My goal is to make a for loop to convert some specific columns of my dataset into either factors or integers.
The condition is going to be based on the name of the column.
# Here is a small reproducible dataset
df <- data.frame(x = c(10,20,30), y = c("yes", "no", "no"), z = c("Big", "Small", "Average"))
# here is a vector that we are going to use inside our if statement
column_factor_names <- c("y", "z")
# for each column in df
for (i in names(df)) {
print(i)
# if it's a factor, convert into factor, else convert it into integer
if (i %in% column_factor_names) {
print("it's a factor")
df$i <- as.factor(df$i)
} else {
print("it's an integer")
df$i <- as.integer(df$i)
}
}
When I run this I get : Error in `$<-.data.frame`(`*tmp*`, "i", value = integer(0)) :
replacement has 0 rows, data has 3
The problem is with the line df$i <- as.factor(df$i)

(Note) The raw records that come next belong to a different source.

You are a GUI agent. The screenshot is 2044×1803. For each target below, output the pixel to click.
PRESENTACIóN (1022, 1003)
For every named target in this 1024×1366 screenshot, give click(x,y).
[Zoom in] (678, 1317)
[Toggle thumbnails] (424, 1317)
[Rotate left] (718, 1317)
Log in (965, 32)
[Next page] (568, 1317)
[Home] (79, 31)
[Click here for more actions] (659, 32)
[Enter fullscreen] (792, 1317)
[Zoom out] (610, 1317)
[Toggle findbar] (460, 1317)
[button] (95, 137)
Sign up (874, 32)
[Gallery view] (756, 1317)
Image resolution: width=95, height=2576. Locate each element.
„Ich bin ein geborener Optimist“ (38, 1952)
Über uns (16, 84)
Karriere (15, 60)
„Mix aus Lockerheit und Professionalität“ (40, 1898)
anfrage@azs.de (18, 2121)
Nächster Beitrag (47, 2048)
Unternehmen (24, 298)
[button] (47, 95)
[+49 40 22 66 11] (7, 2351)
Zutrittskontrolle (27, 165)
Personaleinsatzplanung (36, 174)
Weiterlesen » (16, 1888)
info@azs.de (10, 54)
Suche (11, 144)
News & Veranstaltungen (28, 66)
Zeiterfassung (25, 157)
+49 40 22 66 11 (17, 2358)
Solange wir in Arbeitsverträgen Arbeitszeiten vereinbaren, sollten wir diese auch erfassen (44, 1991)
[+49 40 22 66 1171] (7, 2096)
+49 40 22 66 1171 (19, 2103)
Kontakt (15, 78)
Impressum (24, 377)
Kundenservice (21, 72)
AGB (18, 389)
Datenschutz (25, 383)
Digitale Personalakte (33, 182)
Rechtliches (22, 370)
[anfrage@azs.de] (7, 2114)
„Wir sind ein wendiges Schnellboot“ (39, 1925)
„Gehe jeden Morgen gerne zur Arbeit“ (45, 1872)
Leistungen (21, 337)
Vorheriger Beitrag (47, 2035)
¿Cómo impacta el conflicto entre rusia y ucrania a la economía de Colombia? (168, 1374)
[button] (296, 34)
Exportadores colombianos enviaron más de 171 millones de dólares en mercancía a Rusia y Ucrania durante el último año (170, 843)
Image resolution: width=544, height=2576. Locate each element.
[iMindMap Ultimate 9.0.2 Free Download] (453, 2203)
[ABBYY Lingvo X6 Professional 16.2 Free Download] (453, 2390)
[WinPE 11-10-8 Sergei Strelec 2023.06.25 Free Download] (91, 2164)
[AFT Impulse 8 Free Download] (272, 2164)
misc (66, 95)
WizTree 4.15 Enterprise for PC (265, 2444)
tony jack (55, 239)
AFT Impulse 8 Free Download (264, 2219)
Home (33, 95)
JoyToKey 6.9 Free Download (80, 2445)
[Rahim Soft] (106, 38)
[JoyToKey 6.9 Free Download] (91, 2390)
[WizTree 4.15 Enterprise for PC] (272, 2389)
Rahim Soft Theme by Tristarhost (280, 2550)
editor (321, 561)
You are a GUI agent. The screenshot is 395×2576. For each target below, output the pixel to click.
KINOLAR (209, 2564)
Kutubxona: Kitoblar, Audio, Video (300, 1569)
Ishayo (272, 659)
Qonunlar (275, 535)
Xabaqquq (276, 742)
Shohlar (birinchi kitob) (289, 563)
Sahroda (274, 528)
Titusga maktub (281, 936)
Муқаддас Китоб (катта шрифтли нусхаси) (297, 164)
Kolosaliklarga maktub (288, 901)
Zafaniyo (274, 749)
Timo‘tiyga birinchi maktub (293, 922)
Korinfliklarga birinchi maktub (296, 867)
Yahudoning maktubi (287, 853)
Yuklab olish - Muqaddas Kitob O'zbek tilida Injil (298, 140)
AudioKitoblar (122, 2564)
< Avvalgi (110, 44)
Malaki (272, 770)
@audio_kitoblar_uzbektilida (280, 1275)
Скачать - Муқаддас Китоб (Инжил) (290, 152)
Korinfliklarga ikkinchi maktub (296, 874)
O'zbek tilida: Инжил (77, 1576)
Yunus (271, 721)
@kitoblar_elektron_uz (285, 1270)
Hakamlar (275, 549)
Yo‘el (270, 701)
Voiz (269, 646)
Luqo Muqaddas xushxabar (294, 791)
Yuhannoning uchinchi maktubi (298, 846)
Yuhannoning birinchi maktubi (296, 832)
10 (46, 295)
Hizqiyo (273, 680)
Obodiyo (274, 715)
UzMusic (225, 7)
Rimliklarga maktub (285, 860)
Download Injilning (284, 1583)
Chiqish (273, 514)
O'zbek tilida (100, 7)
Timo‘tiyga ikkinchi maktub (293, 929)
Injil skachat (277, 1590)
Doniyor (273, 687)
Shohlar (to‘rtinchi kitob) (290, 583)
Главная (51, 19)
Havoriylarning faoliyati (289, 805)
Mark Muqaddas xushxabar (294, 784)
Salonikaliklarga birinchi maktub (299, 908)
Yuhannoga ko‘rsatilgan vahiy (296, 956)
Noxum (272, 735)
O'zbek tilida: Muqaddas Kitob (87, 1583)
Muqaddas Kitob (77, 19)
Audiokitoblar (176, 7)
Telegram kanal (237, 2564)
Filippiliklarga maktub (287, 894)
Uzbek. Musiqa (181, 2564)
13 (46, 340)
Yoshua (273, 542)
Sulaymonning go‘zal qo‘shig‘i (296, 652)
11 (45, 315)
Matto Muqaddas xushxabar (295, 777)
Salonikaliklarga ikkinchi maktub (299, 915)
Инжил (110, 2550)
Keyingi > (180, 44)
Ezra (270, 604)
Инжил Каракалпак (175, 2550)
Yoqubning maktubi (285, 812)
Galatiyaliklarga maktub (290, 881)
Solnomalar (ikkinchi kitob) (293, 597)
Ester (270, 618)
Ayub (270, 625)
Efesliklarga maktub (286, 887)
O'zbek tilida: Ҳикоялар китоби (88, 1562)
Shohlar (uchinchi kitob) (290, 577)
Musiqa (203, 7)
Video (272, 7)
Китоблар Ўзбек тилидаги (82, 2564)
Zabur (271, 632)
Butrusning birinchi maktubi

and df$i <- as.integer(df$i)
in the if-else statement.
But what I don't understand, is that when I run this manually. For example:
df$"x" <- as.integer(df$"x")
df$"y" <- as.factor(df$"y")
df$"z" <- as.factor(df$"z")
str(df)
It is working:
'data.frame': 3 obs. of 3 variables:
$ x: int 10 20 30
$ y: Factor w/ 2 levels "no","yes": 2 1 1
$ z: Factor w/ 3 levels "Average","Big",..: 2 3 1
My question is: why is it not working in the for-loop and if statement?